The state still has not released how many nursing home patients have recovered — officials have said it would be too difficult to establish who has officially recovered from the virus — but providers have said that some of the hardest hit facilities are now almost or completely COVID-free.

Only a handful of locations reported more than one new case this week, but spikes were reported at Harrington Court in Colchester, with 12 new positive cases, and Governor’s House in Simsbury, with 11 new positives, according to the data.

Like many other states, the 2,745 nursing home patients who have died because of the virus make up the majority of Connecticut’s total death toll — marking 63.5% of the more than 4,300 deaths since the pandemic began.

Unemployment benefits top $1 billion

The Connecticut Department of Labor has now paid out $1 billion in unemployment benefits to hundreds of thousands of residents since the pandemic began in mid-March.

The state has received 675,000 applications for state unemployment benefits since then, and it received about 18,000 new applications since last week, according to DOL data released Thursday.
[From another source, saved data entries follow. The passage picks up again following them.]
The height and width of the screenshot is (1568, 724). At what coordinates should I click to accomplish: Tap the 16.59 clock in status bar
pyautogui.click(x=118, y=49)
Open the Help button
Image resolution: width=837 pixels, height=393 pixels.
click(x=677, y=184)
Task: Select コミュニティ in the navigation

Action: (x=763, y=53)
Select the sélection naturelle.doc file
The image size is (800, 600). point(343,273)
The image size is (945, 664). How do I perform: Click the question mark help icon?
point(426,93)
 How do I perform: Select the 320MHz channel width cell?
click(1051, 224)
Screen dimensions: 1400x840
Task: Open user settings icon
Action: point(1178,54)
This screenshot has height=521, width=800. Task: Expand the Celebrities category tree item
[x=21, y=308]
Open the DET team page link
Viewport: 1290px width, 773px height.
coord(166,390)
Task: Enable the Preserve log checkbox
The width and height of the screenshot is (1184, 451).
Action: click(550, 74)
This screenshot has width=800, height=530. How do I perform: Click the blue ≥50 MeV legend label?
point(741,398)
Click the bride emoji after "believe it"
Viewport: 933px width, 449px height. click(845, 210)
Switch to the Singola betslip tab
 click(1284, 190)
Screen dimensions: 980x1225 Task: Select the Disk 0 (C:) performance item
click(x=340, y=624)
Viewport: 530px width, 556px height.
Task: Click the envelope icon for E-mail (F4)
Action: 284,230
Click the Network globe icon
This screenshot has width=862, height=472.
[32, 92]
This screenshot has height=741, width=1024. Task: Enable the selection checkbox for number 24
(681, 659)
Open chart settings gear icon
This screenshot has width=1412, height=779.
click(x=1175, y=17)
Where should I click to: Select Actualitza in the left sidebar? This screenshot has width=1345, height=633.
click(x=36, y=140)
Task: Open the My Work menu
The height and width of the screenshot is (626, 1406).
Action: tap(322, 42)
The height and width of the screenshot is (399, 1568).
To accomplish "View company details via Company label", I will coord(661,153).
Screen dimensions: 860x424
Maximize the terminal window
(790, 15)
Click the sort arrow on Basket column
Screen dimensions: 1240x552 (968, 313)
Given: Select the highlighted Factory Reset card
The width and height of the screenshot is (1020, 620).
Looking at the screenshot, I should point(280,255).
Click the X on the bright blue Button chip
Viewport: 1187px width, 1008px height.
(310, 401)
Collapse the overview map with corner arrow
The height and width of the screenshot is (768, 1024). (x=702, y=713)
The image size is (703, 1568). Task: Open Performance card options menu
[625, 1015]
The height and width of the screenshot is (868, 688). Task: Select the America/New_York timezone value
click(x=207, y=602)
About 651,000 applications have been processed in total.

There are still almost 300,000 weekly claims filed with the state for both state and federal assistance programs, the department said.

Processing time for applications remains one to two weeks as the department plans to continue to expand the number of staff members answering applicants’ questions this month.

In addition to state benefits, the DOL has paid out another $2.1 billion in extra federal pandemic unemployment assistance — the $600 weekly benefit above and beyond state unemployment that is set to expire on July 25.